Crítica publicada na Tribuna da Imprensa
Por Renato Nogueira Neto – Rio de Janeiro – 16 e 17.04.1988
Flauta sem magia
O Flautista de Hamelim é um conto alemão de domínio público escrito na Idade Média provavelmente com a intensão de suavizar e explicar para as crianças o flagelo da peste bubônica que assolou o Velho – na época nem tanto – Continente.
Trata-se de uma história recheada de poesia e lirismo, a começar pela figura mágica do protagonista: um ser enigmático, amigo apenas das crianças, que livra a cidade de ratos mal vindos com as melodias inebriantes de sua flauta.
Por trás disso a sutil crítica política contida na história que vem à tona na figura das autoridades pouco inteligentes do lugar. Parece que nada mudou de lá pra cá.

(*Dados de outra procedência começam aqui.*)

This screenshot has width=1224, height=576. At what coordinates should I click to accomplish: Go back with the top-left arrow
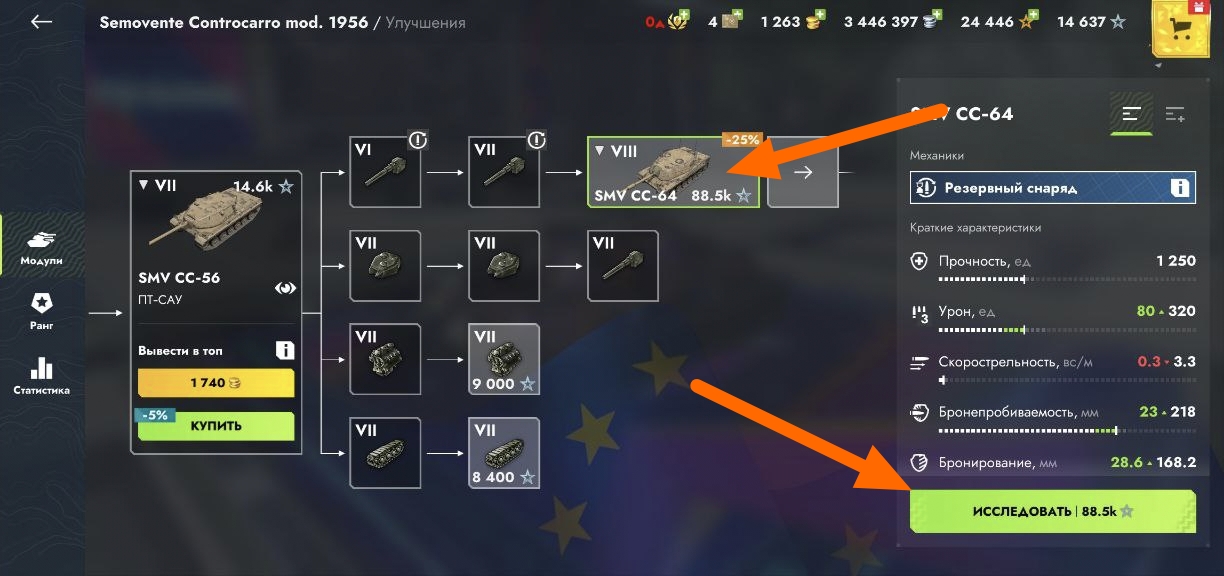41,22
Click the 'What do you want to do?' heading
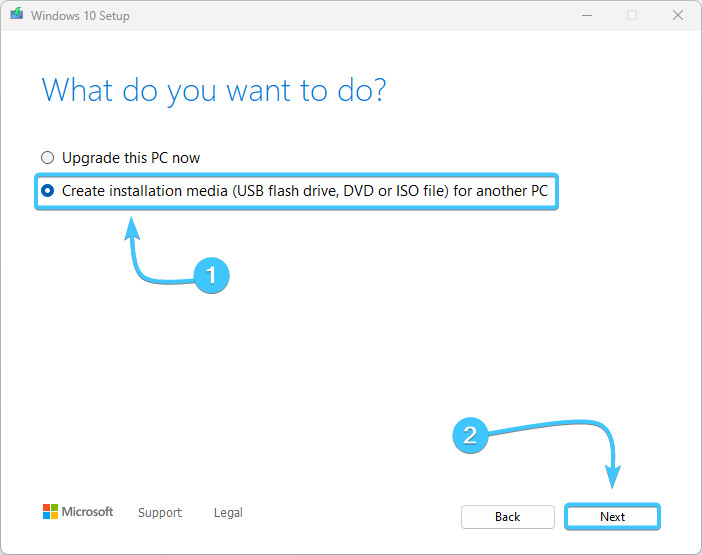This screenshot has width=702, height=555. tap(214, 91)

A adaptação de Denise Crispun para o palco do Teatro Cândido Mendes pouco faz juz, infelizmente, à magia do conto. A montagem parece se perder no uso e abuso de truques já vistos e revistos, como citações a anúncios de televisão, a jingles, e – daí é brabo – perguntas para a participação da plateia. A peça ameaça, ameaça, mas não engrena.
Além de uma adaptação mais consistente, falta também uma direção mais nítida, apesar de serem perceptíveis em algumas marcações de movimentação e de fala dos atores alguns trejeitos da diretora Stella Miranda, uma excelente atriz.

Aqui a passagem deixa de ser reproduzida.